§ Aim of the exercise: Quote the entries in full, character for character, without their images.

§ Records for the task:
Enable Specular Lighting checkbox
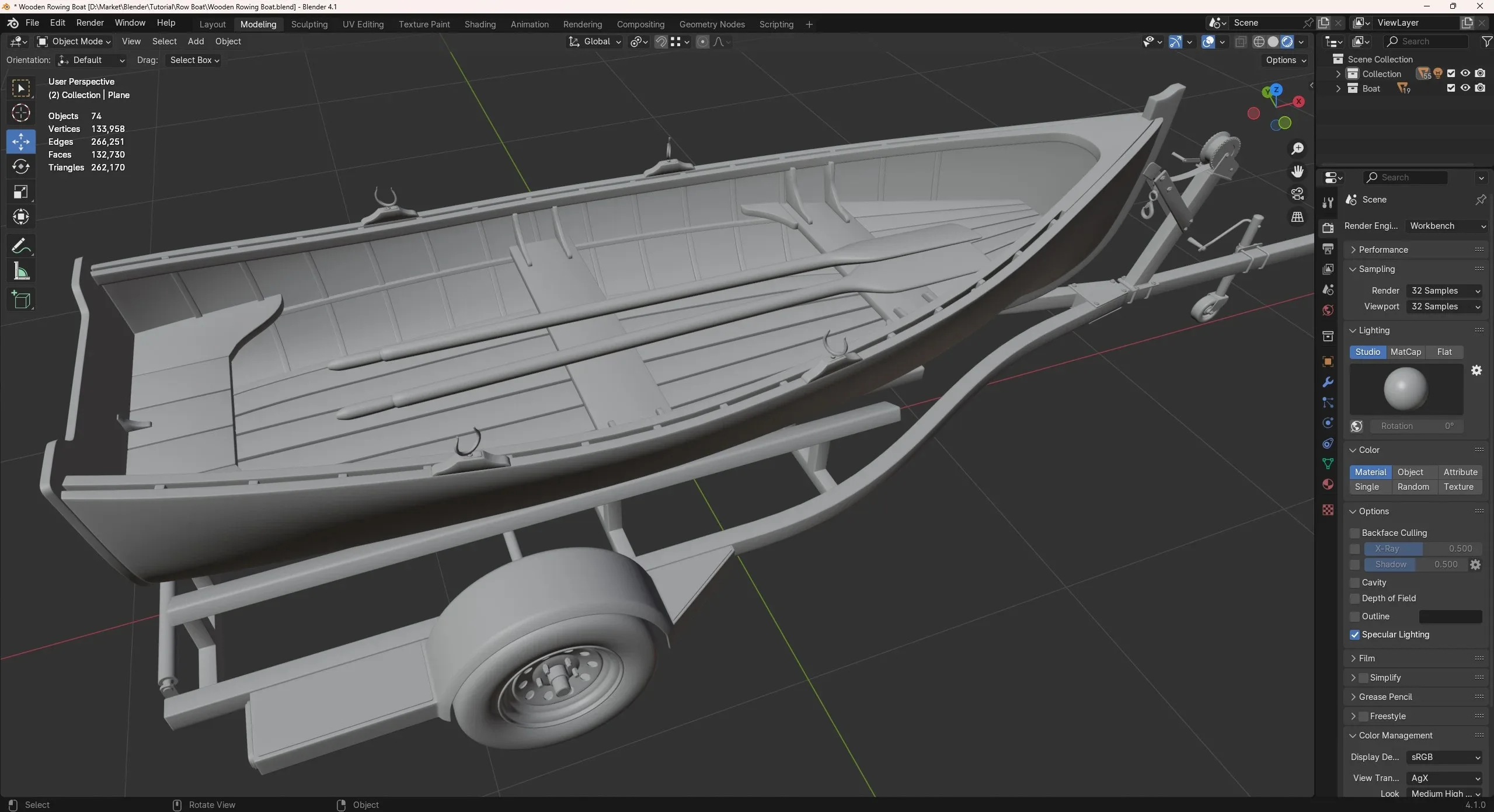Image resolution: width=1494 pixels, height=812 pixels. (1354, 634)
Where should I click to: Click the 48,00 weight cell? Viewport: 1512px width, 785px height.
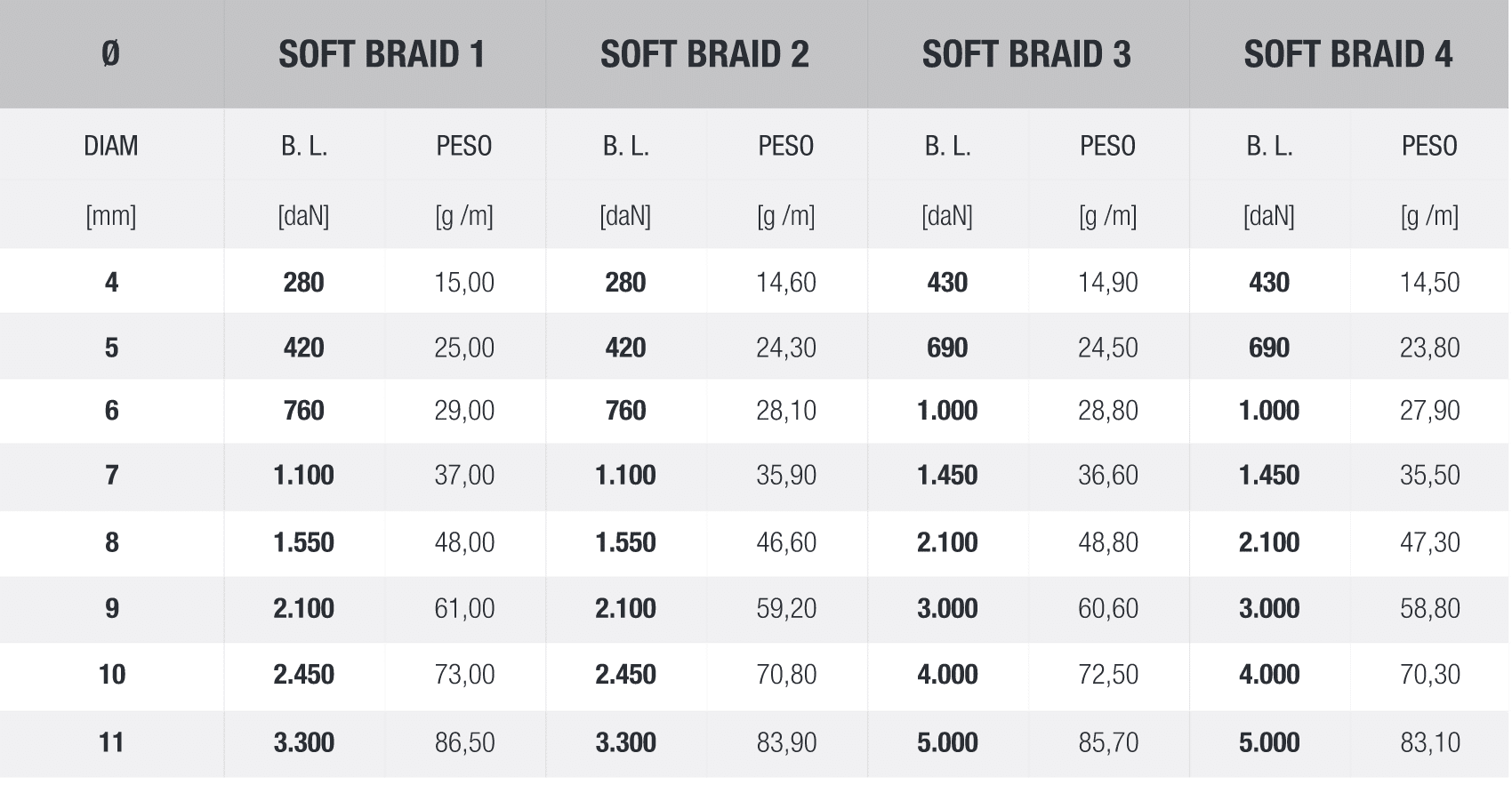[x=464, y=542]
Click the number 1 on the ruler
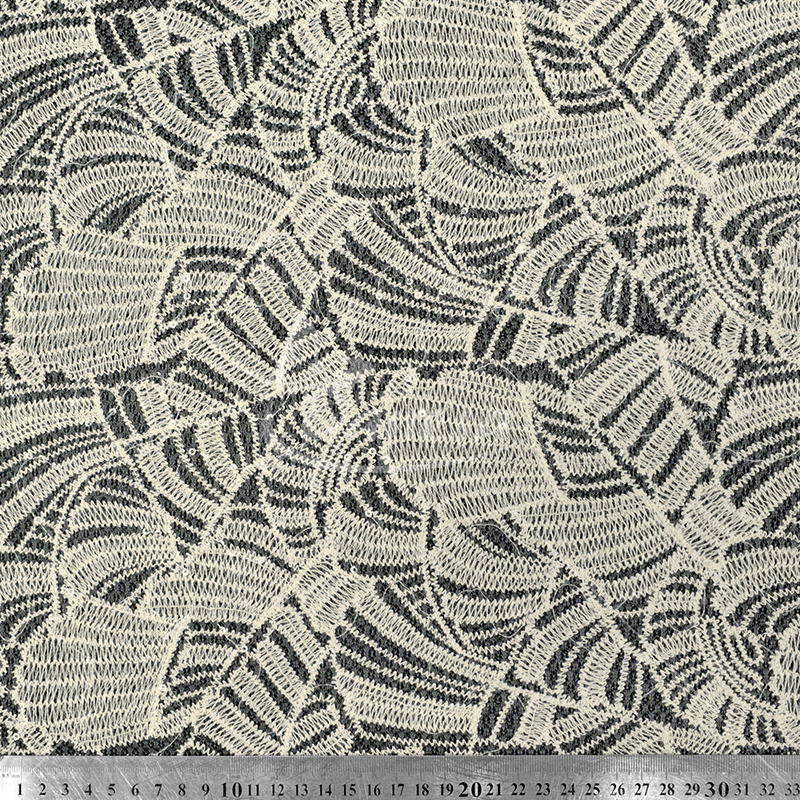800x800 pixels. pyautogui.click(x=19, y=788)
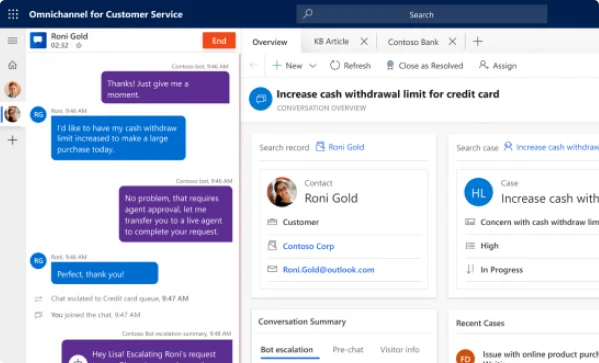
Task: Select Close as Resolved command
Action: pyautogui.click(x=424, y=66)
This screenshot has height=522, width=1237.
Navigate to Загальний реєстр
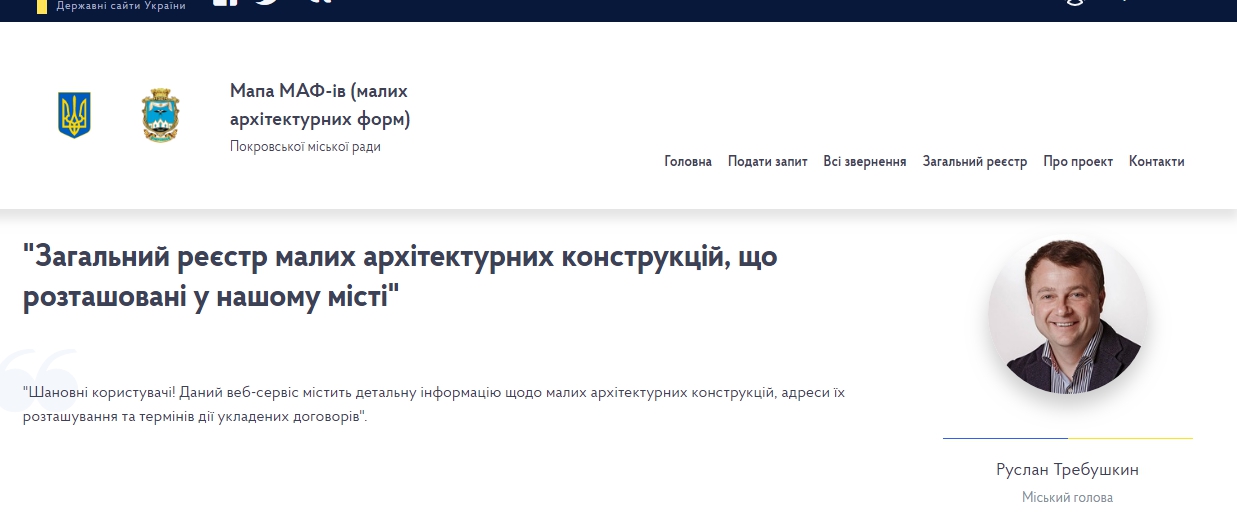[x=975, y=162]
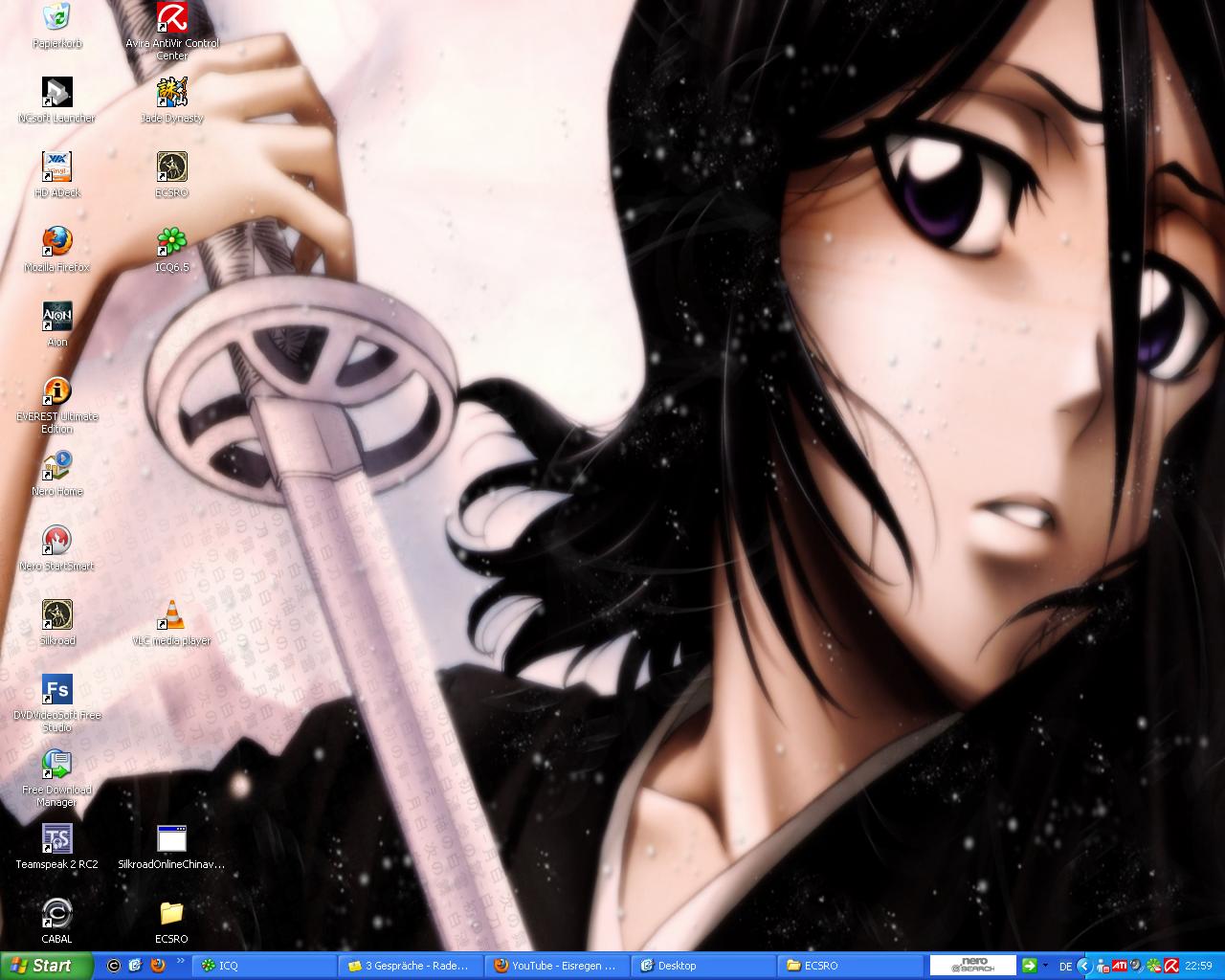
Task: Expand the Quick Launch overflow chevron
Action: pyautogui.click(x=180, y=962)
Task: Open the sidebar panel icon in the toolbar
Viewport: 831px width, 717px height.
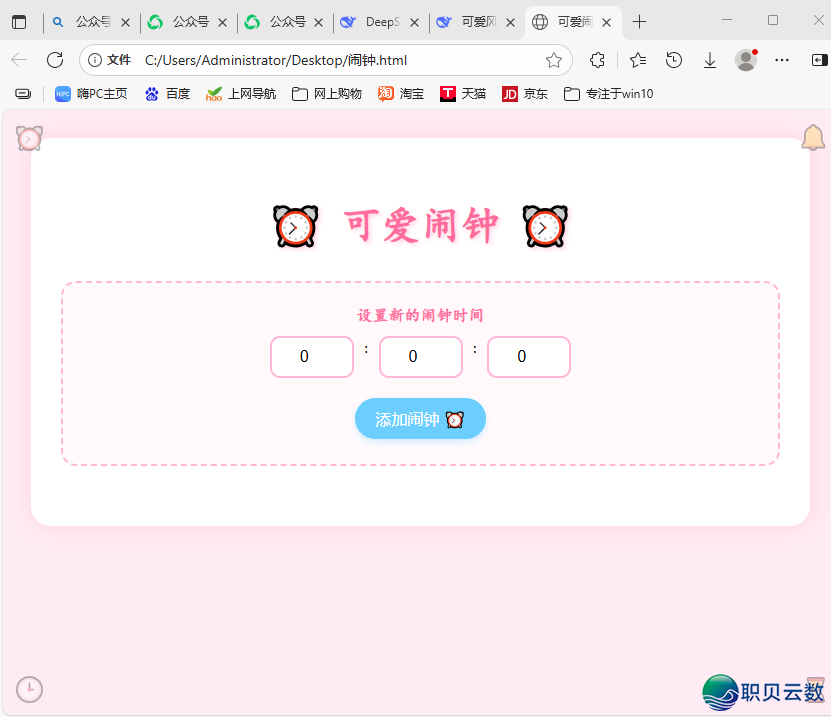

§ Solution to this exercise:
Enable Specular Lighting checkbox
Image resolution: width=1494 pixels, height=812 pixels. (1354, 634)
Where should I click to: Click the 48,00 weight cell? Viewport: 1512px width, 785px height.
[x=464, y=542]
Click the number 1 on the ruler
800x800 pixels. pyautogui.click(x=19, y=788)
Task: Select Close as Resolved command
Action: pyautogui.click(x=424, y=66)
This screenshot has height=522, width=1237.
Navigate to Загальний реєстр
[x=975, y=162]
Task: Expand the Quick Launch overflow chevron
Action: pyautogui.click(x=180, y=962)
Task: Open the sidebar panel icon in the toolbar
Viewport: 831px width, 717px height.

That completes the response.